» **What to produce**
Please copy out every one of the following records word for word, line by line.

» **Given entries**
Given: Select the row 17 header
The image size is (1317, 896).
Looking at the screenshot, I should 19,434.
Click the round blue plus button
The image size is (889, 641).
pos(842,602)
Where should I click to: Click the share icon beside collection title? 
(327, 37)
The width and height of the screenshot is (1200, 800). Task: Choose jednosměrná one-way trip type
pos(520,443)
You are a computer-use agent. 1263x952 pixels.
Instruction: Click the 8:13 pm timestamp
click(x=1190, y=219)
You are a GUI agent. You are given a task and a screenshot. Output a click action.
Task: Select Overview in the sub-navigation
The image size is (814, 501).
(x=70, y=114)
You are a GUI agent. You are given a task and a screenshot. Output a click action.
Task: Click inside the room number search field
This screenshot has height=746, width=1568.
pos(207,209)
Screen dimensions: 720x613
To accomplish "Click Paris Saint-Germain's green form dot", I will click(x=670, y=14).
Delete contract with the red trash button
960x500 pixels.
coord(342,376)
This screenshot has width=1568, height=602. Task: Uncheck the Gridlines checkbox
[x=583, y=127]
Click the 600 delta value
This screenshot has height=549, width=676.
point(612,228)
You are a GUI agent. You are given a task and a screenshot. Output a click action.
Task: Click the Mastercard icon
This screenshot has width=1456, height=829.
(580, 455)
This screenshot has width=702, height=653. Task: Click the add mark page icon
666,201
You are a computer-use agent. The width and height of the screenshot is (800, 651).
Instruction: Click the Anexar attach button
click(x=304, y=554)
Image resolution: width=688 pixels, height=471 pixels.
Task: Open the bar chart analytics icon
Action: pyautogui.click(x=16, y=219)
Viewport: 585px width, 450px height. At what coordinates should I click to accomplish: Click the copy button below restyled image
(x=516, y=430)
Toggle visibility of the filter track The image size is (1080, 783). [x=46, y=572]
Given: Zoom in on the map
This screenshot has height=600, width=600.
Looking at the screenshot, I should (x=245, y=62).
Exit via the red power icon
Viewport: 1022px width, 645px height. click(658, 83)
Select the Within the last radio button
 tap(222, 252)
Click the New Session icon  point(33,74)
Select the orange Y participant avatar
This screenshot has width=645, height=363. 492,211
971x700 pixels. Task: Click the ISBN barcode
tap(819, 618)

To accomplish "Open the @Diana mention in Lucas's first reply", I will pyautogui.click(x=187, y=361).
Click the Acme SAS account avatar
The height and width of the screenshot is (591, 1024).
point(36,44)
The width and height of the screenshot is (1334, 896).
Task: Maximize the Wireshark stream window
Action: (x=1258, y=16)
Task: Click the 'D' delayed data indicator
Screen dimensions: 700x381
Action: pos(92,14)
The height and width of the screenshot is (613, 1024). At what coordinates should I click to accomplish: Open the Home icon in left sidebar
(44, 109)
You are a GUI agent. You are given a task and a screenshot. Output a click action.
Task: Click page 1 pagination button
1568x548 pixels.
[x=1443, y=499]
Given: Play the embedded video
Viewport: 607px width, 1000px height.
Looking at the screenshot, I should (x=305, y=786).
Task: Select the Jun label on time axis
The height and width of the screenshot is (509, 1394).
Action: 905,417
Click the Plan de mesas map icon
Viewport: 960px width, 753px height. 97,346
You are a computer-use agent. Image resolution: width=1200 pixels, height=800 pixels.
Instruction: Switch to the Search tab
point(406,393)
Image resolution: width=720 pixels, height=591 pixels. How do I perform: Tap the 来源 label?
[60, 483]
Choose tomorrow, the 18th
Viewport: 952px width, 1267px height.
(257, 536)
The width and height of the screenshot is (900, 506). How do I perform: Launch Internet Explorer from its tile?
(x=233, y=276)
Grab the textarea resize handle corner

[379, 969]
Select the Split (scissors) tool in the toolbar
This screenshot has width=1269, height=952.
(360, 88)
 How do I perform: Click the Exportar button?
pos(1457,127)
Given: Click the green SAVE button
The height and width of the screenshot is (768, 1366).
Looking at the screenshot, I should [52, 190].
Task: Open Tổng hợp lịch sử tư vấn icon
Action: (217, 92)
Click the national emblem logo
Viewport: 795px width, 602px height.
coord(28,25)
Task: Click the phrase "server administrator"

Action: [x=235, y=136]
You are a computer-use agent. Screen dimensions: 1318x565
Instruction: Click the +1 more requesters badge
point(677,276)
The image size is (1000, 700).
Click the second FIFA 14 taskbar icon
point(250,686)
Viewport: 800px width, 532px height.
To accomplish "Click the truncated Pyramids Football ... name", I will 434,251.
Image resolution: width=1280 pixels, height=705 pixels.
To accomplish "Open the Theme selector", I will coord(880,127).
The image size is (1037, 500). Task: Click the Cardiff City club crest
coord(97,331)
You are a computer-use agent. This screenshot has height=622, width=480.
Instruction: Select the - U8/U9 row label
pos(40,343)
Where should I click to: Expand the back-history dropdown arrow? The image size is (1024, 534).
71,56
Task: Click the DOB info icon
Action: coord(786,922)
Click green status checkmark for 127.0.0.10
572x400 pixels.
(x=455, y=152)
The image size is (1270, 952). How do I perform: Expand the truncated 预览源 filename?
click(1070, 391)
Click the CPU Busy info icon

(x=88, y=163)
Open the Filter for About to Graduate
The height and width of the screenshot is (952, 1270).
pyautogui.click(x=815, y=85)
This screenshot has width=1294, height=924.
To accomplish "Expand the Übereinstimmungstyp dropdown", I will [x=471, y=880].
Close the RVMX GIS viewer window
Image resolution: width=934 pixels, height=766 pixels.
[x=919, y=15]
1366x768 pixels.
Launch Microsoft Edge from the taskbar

» **Worked solution**
Given: Select the row 17 header
The image size is (1317, 896).
Looking at the screenshot, I should 19,434.
Click the round blue plus button
The image size is (889, 641).
pos(842,602)
Where should I click to: Click the share icon beside collection title? 
(327, 37)
The width and height of the screenshot is (1200, 800). Task: Choose jednosměrná one-way trip type
pos(520,443)
You are a computer-use agent. 1263x952 pixels.
Instruction: Click the 8:13 pm timestamp
click(x=1190, y=219)
You are a GUI agent. You are given a task and a screenshot. Output a click action.
Task: Select Overview in the sub-navigation
The image size is (814, 501).
(x=70, y=114)
You are a GUI agent. You are given a task and a screenshot. Output a click action.
Task: Click inside the room number search field
This screenshot has height=746, width=1568.
pos(207,209)
Screen dimensions: 720x613
To accomplish "Click Paris Saint-Germain's green form dot", I will click(x=670, y=14).
Delete contract with the red trash button
960x500 pixels.
coord(342,376)
This screenshot has width=1568, height=602. Task: Uncheck the Gridlines checkbox
[x=583, y=127]
Click the 600 delta value
This screenshot has height=549, width=676.
point(612,228)
You are a GUI agent. You are given a task and a screenshot. Output a click action.
Task: Click the Mastercard icon
This screenshot has width=1456, height=829.
(580, 455)
This screenshot has width=702, height=653. Task: Click the add mark page icon
666,201
You are a computer-use agent. The width and height of the screenshot is (800, 651).
Instruction: Click the Anexar attach button
click(x=304, y=554)
Image resolution: width=688 pixels, height=471 pixels.
Task: Open the bar chart analytics icon
Action: pyautogui.click(x=16, y=219)
Viewport: 585px width, 450px height. At what coordinates should I click to accomplish: Click the copy button below restyled image
(x=516, y=430)
Toggle visibility of the filter track The image size is (1080, 783). [x=46, y=572]
Given: Zoom in on the map
This screenshot has height=600, width=600.
Looking at the screenshot, I should (x=245, y=62).
Exit via the red power icon
Viewport: 1022px width, 645px height. click(658, 83)
Select the Within the last radio button
 tap(222, 252)
Click the New Session icon  point(33,74)
Select the orange Y participant avatar
This screenshot has width=645, height=363. 492,211
971x700 pixels. Task: Click the ISBN barcode
tap(819, 618)

To accomplish "Open the @Diana mention in Lucas's first reply", I will pyautogui.click(x=187, y=361).
Click the Acme SAS account avatar
The height and width of the screenshot is (591, 1024).
point(36,44)
The width and height of the screenshot is (1334, 896).
Task: Maximize the Wireshark stream window
Action: (x=1258, y=16)
Task: Click the 'D' delayed data indicator
Screen dimensions: 700x381
Action: pos(92,14)
The height and width of the screenshot is (613, 1024). At what coordinates should I click to accomplish: Open the Home icon in left sidebar
(44, 109)
You are a GUI agent. You are given a task and a screenshot. Output a click action.
Task: Click page 1 pagination button
1568x548 pixels.
[x=1443, y=499]
Given: Play the embedded video
Viewport: 607px width, 1000px height.
Looking at the screenshot, I should (x=305, y=786).
Task: Select the Jun label on time axis
The height and width of the screenshot is (509, 1394).
Action: 905,417
Click the Plan de mesas map icon
Viewport: 960px width, 753px height. 97,346
You are a computer-use agent. Image resolution: width=1200 pixels, height=800 pixels.
Instruction: Switch to the Search tab
point(406,393)
Image resolution: width=720 pixels, height=591 pixels. How do I perform: Tap the 来源 label?
[60, 483]
Choose tomorrow, the 18th
Viewport: 952px width, 1267px height.
(257, 536)
The width and height of the screenshot is (900, 506). How do I perform: Launch Internet Explorer from its tile?
(x=233, y=276)
Grab the textarea resize handle corner

[379, 969]
Select the Split (scissors) tool in the toolbar
This screenshot has width=1269, height=952.
(360, 88)
 How do I perform: Click the Exportar button?
pos(1457,127)
Given: Click the green SAVE button
The height and width of the screenshot is (768, 1366).
Looking at the screenshot, I should [52, 190].
Task: Open Tổng hợp lịch sử tư vấn icon
Action: (217, 92)
Click the national emblem logo
Viewport: 795px width, 602px height.
coord(28,25)
Task: Click the phrase "server administrator"

Action: [x=235, y=136]
You are a computer-use agent. Screen dimensions: 1318x565
Instruction: Click the +1 more requesters badge
point(677,276)
The image size is (1000, 700).
Click the second FIFA 14 taskbar icon
point(250,686)
Viewport: 800px width, 532px height.
To accomplish "Click the truncated Pyramids Football ... name", I will 434,251.
Image resolution: width=1280 pixels, height=705 pixels.
To accomplish "Open the Theme selector", I will coord(880,127).
The image size is (1037, 500). Task: Click the Cardiff City club crest
coord(97,331)
You are a computer-use agent. This screenshot has height=622, width=480.
Instruction: Select the - U8/U9 row label
pos(40,343)
Where should I click to: Expand the back-history dropdown arrow? The image size is (1024, 534).
71,56
Task: Click the DOB info icon
Action: coord(786,922)
Click green status checkmark for 127.0.0.10
572x400 pixels.
(x=455, y=152)
The image size is (1270, 952). How do I perform: Expand the truncated 预览源 filename?
click(1070, 391)
Click the CPU Busy info icon

(x=88, y=163)
Open the Filter for About to Graduate
The height and width of the screenshot is (952, 1270).
pyautogui.click(x=815, y=85)
This screenshot has width=1294, height=924.
To accomplish "Expand the Übereinstimmungstyp dropdown", I will [x=471, y=880].
Close the RVMX GIS viewer window
Image resolution: width=934 pixels, height=766 pixels.
[x=919, y=15]
1366x768 pixels.
Launch Microsoft Edge from the taskbar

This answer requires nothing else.